Similarly, the specific trees sometimes noted as collection sites of T.flavicollis are sought out by these beetles mostly due to the fungi that parasitize them, as well as for shelter. T.flavicollis was found crawling on the leaves of a peach (Prunus persica) tree in Richmond County, North Carolina, on a May 8, and has also been noted associated with hickory (Carya, formerly Hicoria), red spruce (Picea rubens), poplars and aspens (Populus), and hemlock fir (Tsuga).
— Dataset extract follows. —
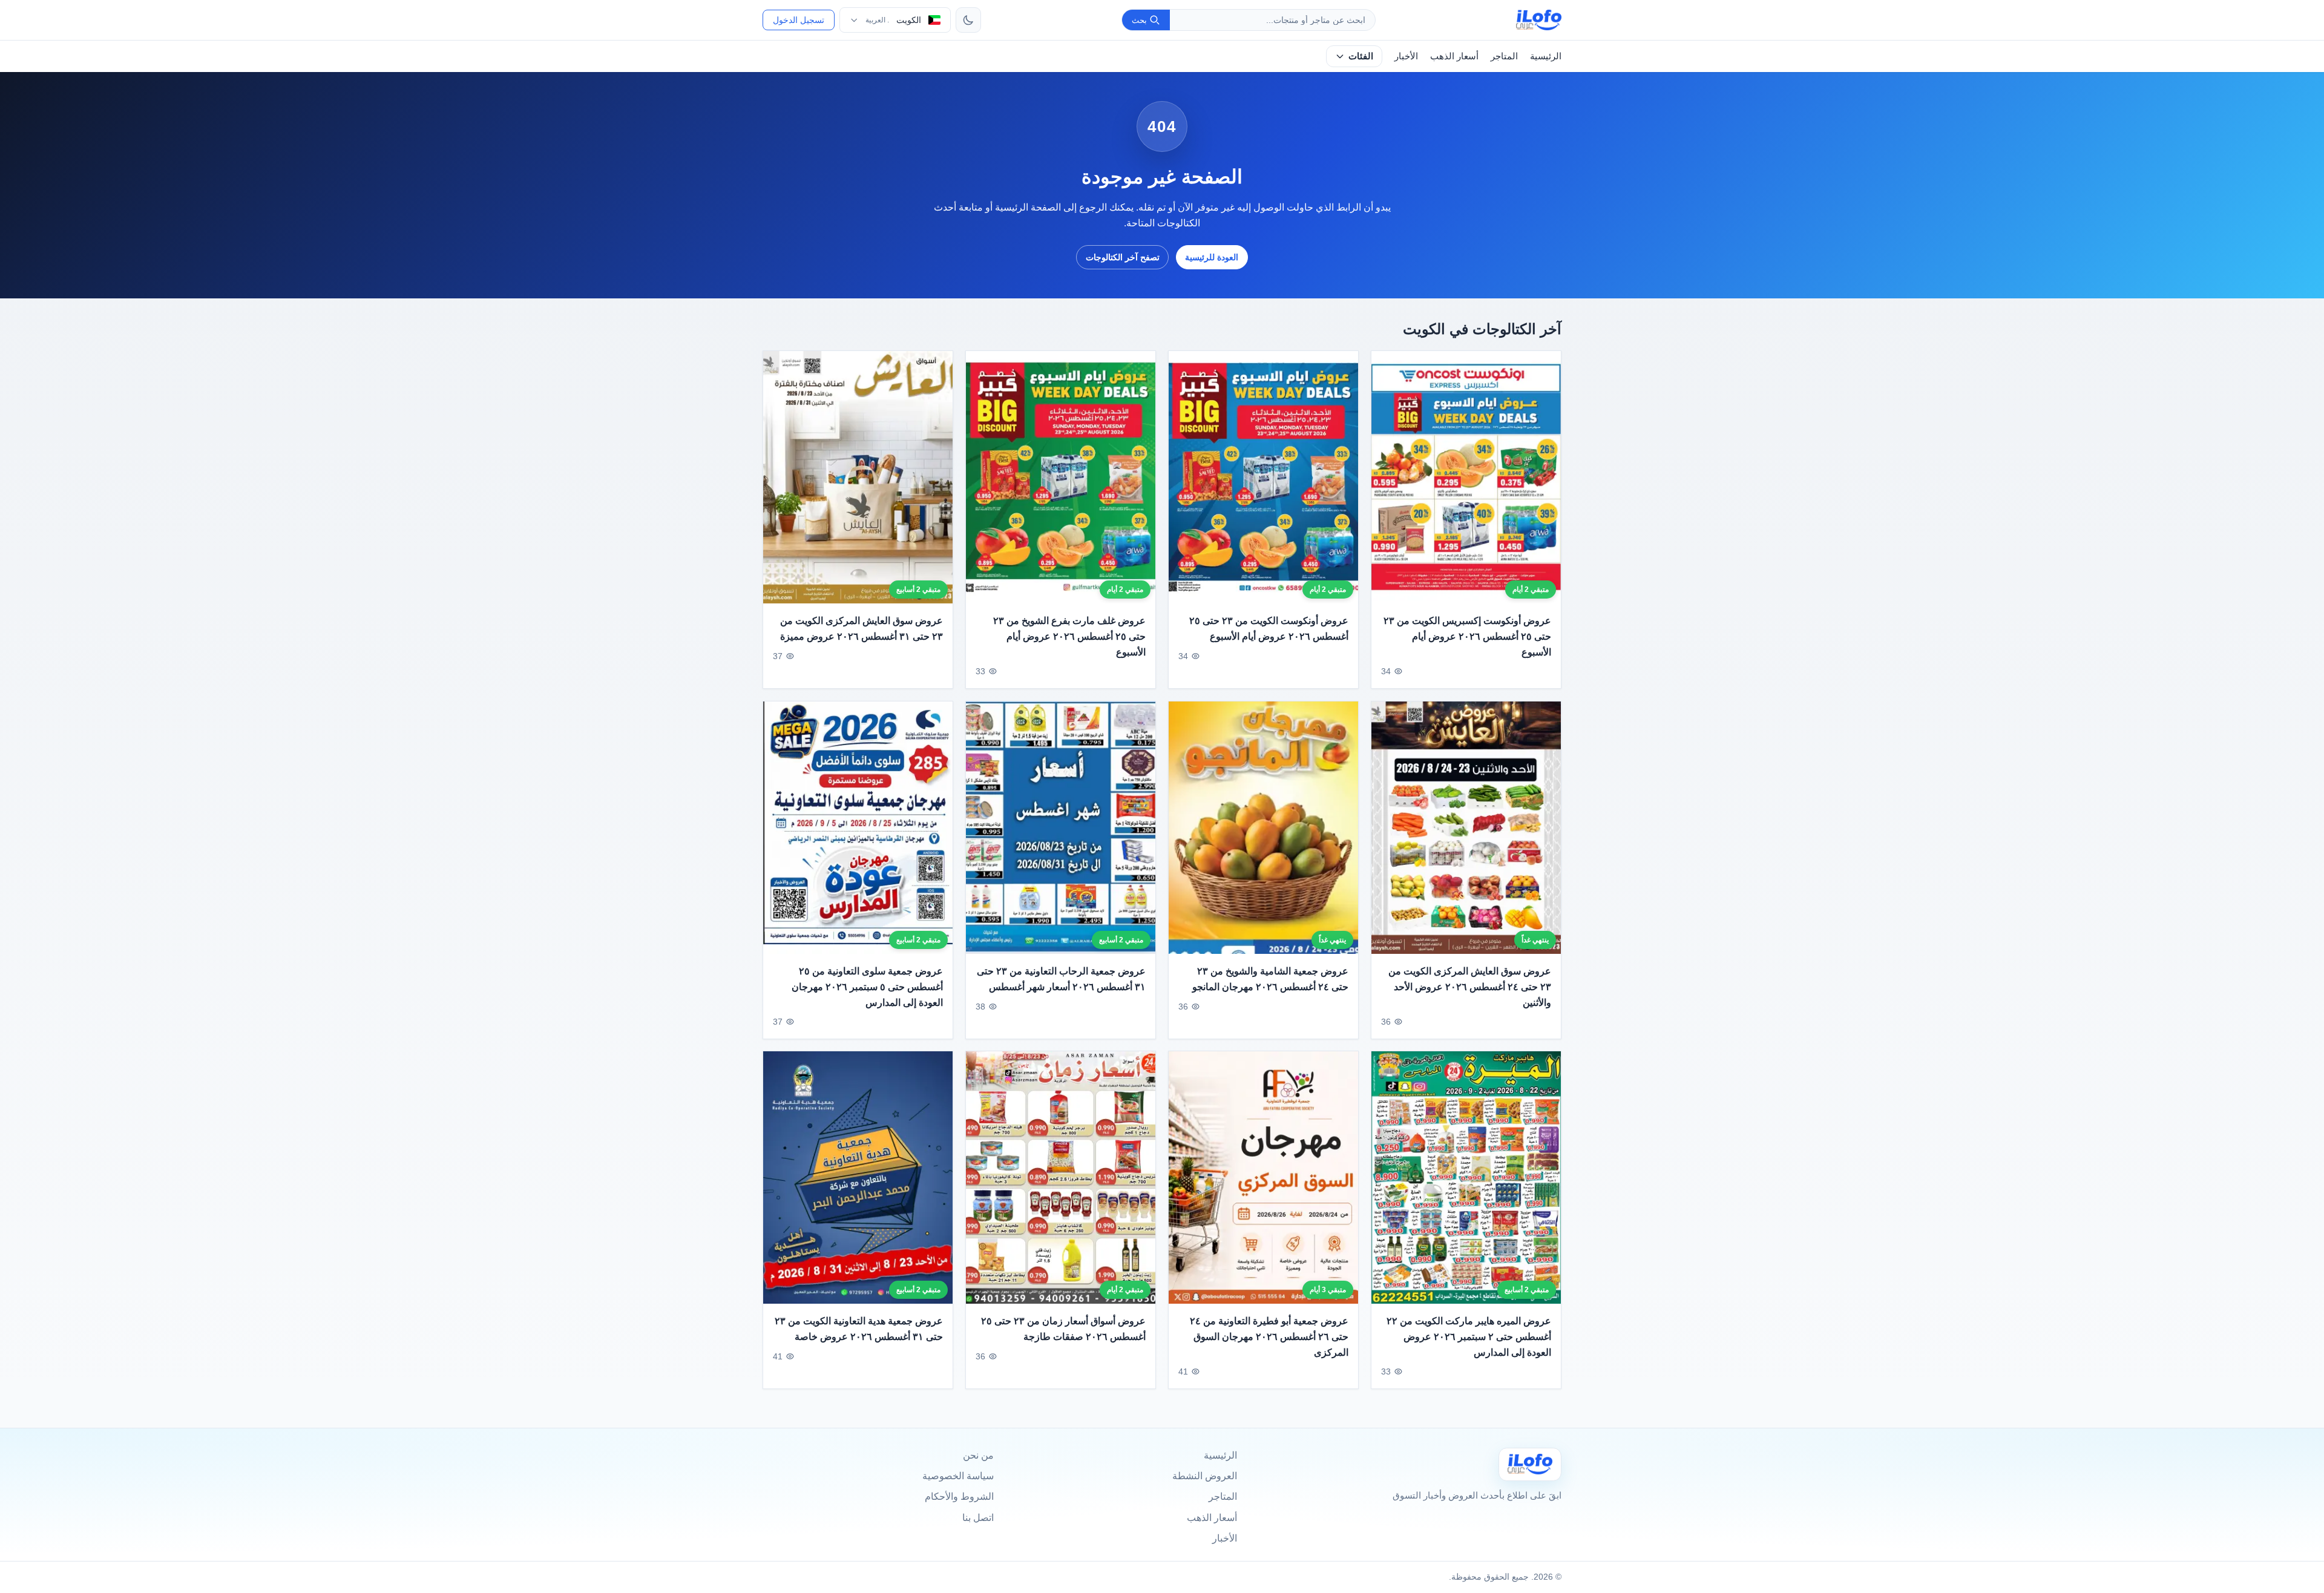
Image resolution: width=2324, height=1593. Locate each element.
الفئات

The ecology of the larvae has been comparatively well studied. This beetle apparently eats only oyster mushrooms (Pleurotus; Agaricales: Pleurotaceae) as larvae and adults. Specifically, it is monophagous on the common oyster mushroom (Pleurotus ostreatus) in most of its North American range, but in subtropical areas it might utilize other, more heat-tolerant, taxa of "Group I" of the P.ostreatus clade, such as the Florida oyster mushroom P."florida". But among thousands of food records for T.flavicollis, only in one single case was a distinctly different fungus associated with this beetle - "Panus strigosus". This highly ambiguous name has historically been applied to a number of Polyporales regardless of their actual relationship. It most often refers to Lentinus levis or L.strigosus of the Polyporaceae, or to the 1-2 species of Panaceae variously named Panus lecomtei, P.neostrigosus and P.rudis. More likely that a genuine alternate food source of T.flavicollis, either the record is a misidentification, or a mistake on behalf of the beetle - species called "Panus strigosus" are similar in habitus to P.ostreatus, being mid-sized pale brownish shelf fungi with gills below, even though they are not particularly closely related within class Agaricomycetes.